El tintineo de la puerta y el alboroto de una pandilla de colegiales que se agolparon, en un abrir y cerrar de ojos, delante del mostrador, la hizo bajar del techo al suelo. Dejó la taza de café, a medio tomar, sobre la mesa, y se puso detrás del mostrador para atender a aquella panda de devoradores de láminas de dibujo, de mapas mudos, de gomas, lápices, bolis y cromos. Así pasó la primera hora, hasta que todo el alumnado estuvo dentro de los colegios cercanos.
Volvió a hacerse otro café. Este lo tomaría acompañado de unas galletas de harina integral.
El tiempo estaba perezoso. Ella aturdida. Y el escaparate reía al miércoles de ceniza desde sus caretas colgadas, las serpentinas, los objetos de broma, los disfraces infantiles.
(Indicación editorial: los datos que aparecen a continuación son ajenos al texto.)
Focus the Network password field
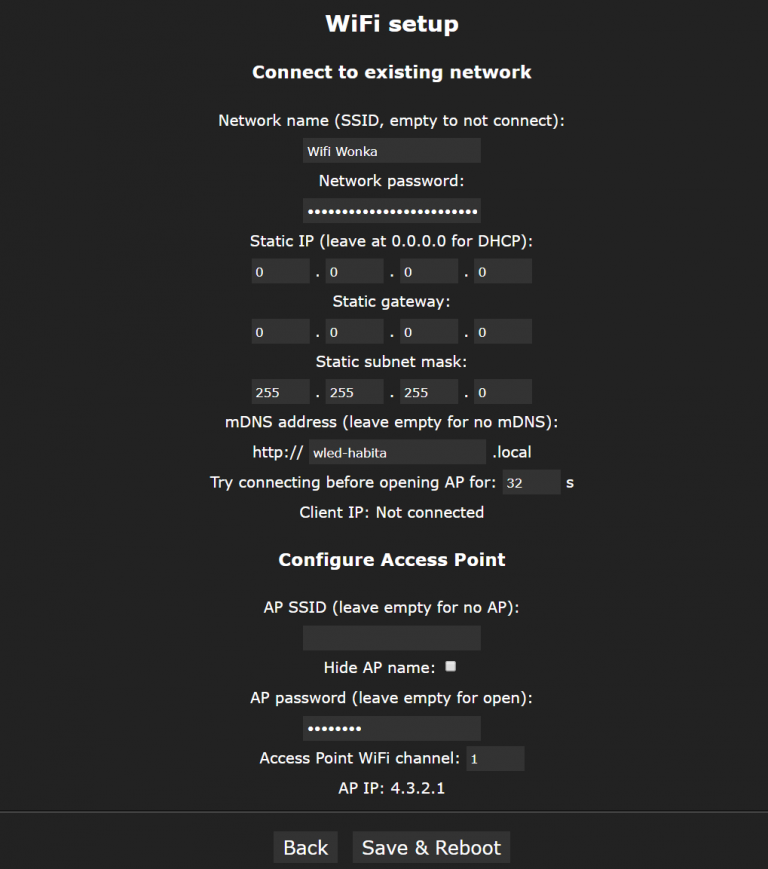This screenshot has height=869, width=768. 391,211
Era un buen momento para desmontarlo todo, su risa se había esfumado, como el carnaval con la llegada del día de la ceniza, el comienzo de la penitencia.
Unas pisadas precedían el intenso olor a mar. Casi se tocan en la puerta, cuando ella saltó del escaparate y la otra abrió la puerta de la librería. Entornó la puerta y dejó pasar a sus hijos.
- Metida en faena.
Tuvo que recomponerse antes de contestar, la había cogido por sorpresa. No esperaba que se fueran a encontrar tan pronto, auque no era nada extraño ya que eran amigas. Se puso toda colorada. Sintió que no estaba siendo dueña de la situación.
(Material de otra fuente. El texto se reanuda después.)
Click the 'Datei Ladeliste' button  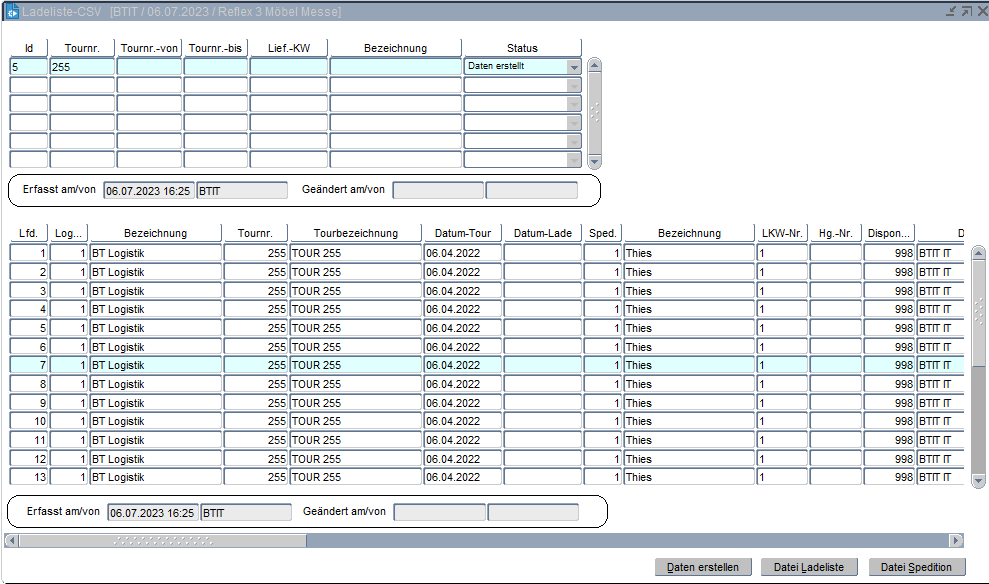(809, 567)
- Pasad, pasad, ya os atiendo, es solo un momento. Voy a lavarme las manos.
La había mirado de reojo, el pañuelo rojo del, de la pirata, rodeaba el cuello de Elisa, pasó rozándola casi, y con el olor del mar y, entremezclándose, olía el ron y el dulzón de los pétalos de rosa. Su turbación iba en aumento. Se dirigió corriendo hasta el lavabo y se lavó la cara, el agua que salía del grifo estaba helada, el rubor fue desapareciendo de sus mejillas. Se serenó. No podía echar todo a perder, aunque cada año le fuese más difícil afrontar el día después.
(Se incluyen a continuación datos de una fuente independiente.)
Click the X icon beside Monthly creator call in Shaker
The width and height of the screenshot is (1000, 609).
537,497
Elisa había entrado con sus hijos hasta la trastienda y se estaba preparando un café. El olor de sus sexos húmedos se mezclaba con el olor fuerte del café, atenuándolo.
- Entonces, ¿estos pequeños no tienen cole hoy? – preguntó con el tono más sereno que pudo.
- Pues no, pero necesitan varias cosas, les han mandado hacer unos ejercicios de caligrafía y aún no los han hecho, así que venimos a comprar cuadernos para que se pongan las pilas y no lleven mañana un rapapolvos. ¿Un café?
- Vale.
La rutina comenzaba. A pesar de ella. Admirando la firmeza y la serenidad con que Elisa le hablaba. ¿Quizás ella ignorase, verdaderamente, la personalidad del, de la, pirata? Pero, ¿por qué entonces olía tanto su sexo en su presencia?